Jul 26 2013

Feinstein Amendment Requires FTC, CFTC to Improve Energy Market Oversight

Will increase data collection, investigations and oversight of unexplained California energy spikes

Washington—The Senate Appropriations Committee adopted an amendment by Senator Dianne Feinstein (D-Calif.) to strengthen government oversight of gasoline, diesel and crude oil markets. The amendment was cosponsored by Senator Tom Udall (D-N.M.), chairman of the Senate Appropriations Subcommittee on Financial Services.

“Last year California consumers faced a gasoline price spike that could not be explained by market fundamentals and forced commuters to pay hundreds of dollars to fill up their tanks,” said Feinstein, chairman of the Senate Appropriations Subcommittee on Energy and Water Development. “This is a pervasive pattern in California, the result of what may be malicious or manipulative trading activity.

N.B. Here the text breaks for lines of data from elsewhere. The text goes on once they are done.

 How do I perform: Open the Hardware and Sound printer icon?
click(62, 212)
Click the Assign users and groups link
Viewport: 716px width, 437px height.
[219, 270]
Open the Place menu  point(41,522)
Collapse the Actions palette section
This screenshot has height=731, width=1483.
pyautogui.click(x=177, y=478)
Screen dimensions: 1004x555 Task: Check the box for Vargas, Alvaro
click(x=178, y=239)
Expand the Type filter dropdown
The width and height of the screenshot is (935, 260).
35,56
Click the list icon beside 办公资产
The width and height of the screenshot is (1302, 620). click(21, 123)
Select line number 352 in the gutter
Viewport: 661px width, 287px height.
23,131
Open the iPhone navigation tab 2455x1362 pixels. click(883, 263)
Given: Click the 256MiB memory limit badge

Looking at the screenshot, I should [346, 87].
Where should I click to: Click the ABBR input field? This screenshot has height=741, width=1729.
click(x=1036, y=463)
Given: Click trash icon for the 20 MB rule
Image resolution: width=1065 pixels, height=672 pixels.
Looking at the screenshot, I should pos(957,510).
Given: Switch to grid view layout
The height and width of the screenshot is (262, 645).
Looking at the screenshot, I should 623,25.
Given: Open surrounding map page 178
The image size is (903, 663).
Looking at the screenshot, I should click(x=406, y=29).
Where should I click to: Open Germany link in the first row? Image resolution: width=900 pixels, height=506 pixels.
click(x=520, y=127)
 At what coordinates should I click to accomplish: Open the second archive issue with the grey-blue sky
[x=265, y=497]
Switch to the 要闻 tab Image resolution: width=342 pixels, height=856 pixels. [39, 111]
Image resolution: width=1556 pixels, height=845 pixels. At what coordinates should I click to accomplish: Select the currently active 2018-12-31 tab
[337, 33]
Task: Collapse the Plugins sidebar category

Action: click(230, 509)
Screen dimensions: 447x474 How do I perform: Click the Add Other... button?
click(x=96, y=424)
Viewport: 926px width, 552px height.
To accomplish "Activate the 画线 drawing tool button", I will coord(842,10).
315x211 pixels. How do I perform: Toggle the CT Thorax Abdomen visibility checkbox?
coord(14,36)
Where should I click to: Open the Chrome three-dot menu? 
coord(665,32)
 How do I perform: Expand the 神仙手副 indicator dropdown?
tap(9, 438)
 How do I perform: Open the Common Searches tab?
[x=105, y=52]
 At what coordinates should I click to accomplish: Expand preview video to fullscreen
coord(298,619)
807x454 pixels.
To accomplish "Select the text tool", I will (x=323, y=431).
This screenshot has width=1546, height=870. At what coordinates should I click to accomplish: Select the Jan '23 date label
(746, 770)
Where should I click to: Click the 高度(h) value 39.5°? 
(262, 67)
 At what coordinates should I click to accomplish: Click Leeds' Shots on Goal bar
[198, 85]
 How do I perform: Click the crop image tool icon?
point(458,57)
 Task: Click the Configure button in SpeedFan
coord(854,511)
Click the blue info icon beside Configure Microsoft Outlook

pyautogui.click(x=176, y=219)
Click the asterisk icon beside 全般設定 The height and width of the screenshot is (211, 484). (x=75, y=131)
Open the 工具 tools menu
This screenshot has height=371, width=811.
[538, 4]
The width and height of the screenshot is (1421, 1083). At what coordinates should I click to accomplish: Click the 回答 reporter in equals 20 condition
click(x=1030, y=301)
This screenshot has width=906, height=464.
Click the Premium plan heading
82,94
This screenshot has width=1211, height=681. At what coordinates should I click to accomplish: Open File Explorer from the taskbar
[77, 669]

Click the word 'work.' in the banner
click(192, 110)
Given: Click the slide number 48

It is with this history in mind that I urged passage of this amendment.”

The Feinstein amendment directs the Federal Trade Commission (FTC) and the Commodity Futures Trading Commission (CFTC) to establish a joint working group that will “facilitate cooperation between the Federal Trade Commission and the Commodity Futures Trading Commission with respect to any responsibilities of those Commissions to monitor activity in, and analyze data (including data from public sources, such as the Energy Information Administration, and private sources) related to, petroleum markets.”

The goal of the working group is to “detect acts, practices, or courses of business in those markets that are manipulative, fraudulent or deceptive; and to identify potential violations of the prohibitions on petroleum market manipulation or the prohibitions on false reporting.”

The working group must submit a report of its findings within 270 days to the Senate and House Appropriations Committees that describes:

  • “The responsibilities of the FTC and the CFTC with respect to any oversight of crude oil, gasoline, and petroleum distillate wholesale markets;
  • “The number of full-time equivalent personnel at each Commission dedicated to monitoring of markets, 
  • “The types of data being collected on oil and petroleum product wholesale cash markets, and;
  • “The types of analysis being conducted with respect to that data.”

While FERC and the FTC currently have similar authority to prevent fraud and manipulation in energy markets, only FERC has used its authority in natural gas and electricity markets to pursue cases against major Wall Street banks for trading schemes that have manipulated West Coast energy markets.

The FTC (which has had authority to detect and prevent manipulation in oil and petroleum products markets since 2007) has no personnel dedicated exclusively to preventing manipulation and does not collect comprehensive data on oil and gasoline market activity.